We live in a traditional society that thinks it can decide who has a right to love and who doesn't. "A Fantastic Woman" shows that everyone, no matter their identity, does.
Although in the last few years more movies with diverse characters and realities have been produced by the film industry, there’s no doubt that we're still a long way from equal representation on the screen. But how do we get there? The way the industry works is by making money, so the movies that get more funding and exposure tend to be the ones that sound the most profitable (the majority of these represent old social patterns disguised with modernity), while movies with more interesting realities are too often released as if the studio were only fulfilling a diversity quota. This is one of the main problems that the film industry is facing nowadays. Still, there are filmmakers who are dedicated to creating relatable stories that will not only entertain the audience, but also send an important message. That’s the case of the film we’re going to talk about, which, as the title suggests, is really one of, if not THE MOST important movie to come out this year.
What would it be like if the person you loved died right in your arms? Who has the right to love, according to society? These are some of the main premises behind A Fantastic Woman, the Oscar nominated film made by Chilean filmmaker Sebastián Lelio. The film tells the story of Marina, a transgender singer who takes her boyfriend to the hospital after he has an aneurysm. Through some flashbacks, we become witnesses of their caring relationship, but as soon as the story goes back to the real world, it all comes crashing down. Suddenly, she goes from grieving girlfriend to suspect in her partner's death just because of her gender.

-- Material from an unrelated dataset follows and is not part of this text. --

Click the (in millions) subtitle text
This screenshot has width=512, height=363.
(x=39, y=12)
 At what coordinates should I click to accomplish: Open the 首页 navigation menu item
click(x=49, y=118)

Not only do people around her constantly judge her for being trans, but they also start assuming that her late boyfriend must have had some sort of “abnormal” fetish, and that Marina wasn’t more than a sex partner or even a prostitute selling her services to the old man. On top of that, there's the disrespectful treatment she gets from the doctors and police officers investigating the case (which they’re doing because they decide that the only possible explanation for the man's death is a crime), and it all gets even worse when his ex-wife and son show up.
Not only do they hate Marina for being trans, but they also believe that she's only a gold digger who didn't really love her partner. As a result, they ban her from the funeral, try to kick her out of the apartment she shared with Orlando, and even take her dog with them. But even after they’ve humiliated her in unthinkable ways, she’s determined to fight for her right to love, mourn, and do whatever she wants without anyone questioning her identity. The movie then asks the question of what love is and how society's moral standards can end up being greater than love itself. But more importantly, how society and its values decide what love is and what it isn’t, who is entitled to love and who isn't.

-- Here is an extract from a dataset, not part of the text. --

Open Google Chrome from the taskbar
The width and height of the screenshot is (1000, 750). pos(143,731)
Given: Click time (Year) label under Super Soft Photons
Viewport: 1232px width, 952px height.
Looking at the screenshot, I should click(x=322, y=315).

Throughout the movie, its amazing photography reminds that the story isn’t about anything other than Marina and her experience, and that it’s her time to be the protagonist in an industry where trans people are often left behind. In this way, the movie becomes a portrait of those emotions and the struggle Marina and other trans people face in order to be respected in a society that, just like the film industry, prefers to stick to what is "safe" and heteronormative. One of the best examples of this is the fact that the only moments we see Marina naked is in completely normal moments of solitude that have nothing to do with what most people would expect from a nude scene involving a trans person. It's an important and well-conceived moment in the movie that is essential to understand Marina and to confront people's views about identity and gender.

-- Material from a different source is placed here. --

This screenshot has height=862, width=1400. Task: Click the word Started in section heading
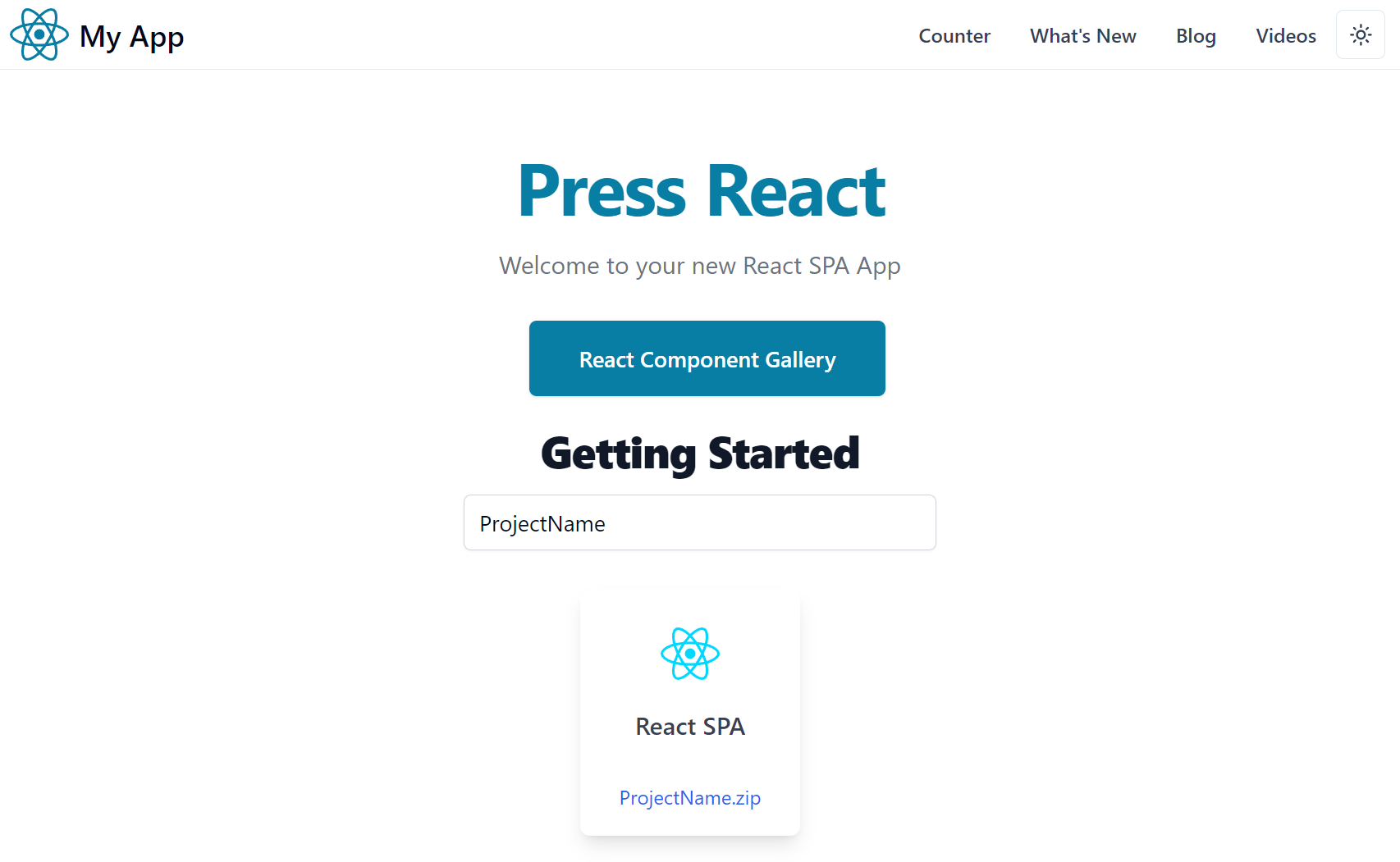tap(784, 454)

This film has already won the Teddy Award and the Silver Bear at the Berlin Film Festival, and it's currently nominated for an Oscar for Best Foreign Language movie. Beyond the importance of awards and exposure, what matters is that a story like this is a great example of the diverse narratives we need right now. We were talking before about how the film and television industry must change and leave behind their conservative values, but it's much more than that: we need real characters that aren't the caricatures that we’ve been shown in the past. That’s why this is the most important movie of the year so far, and I wish it isn’t the only one.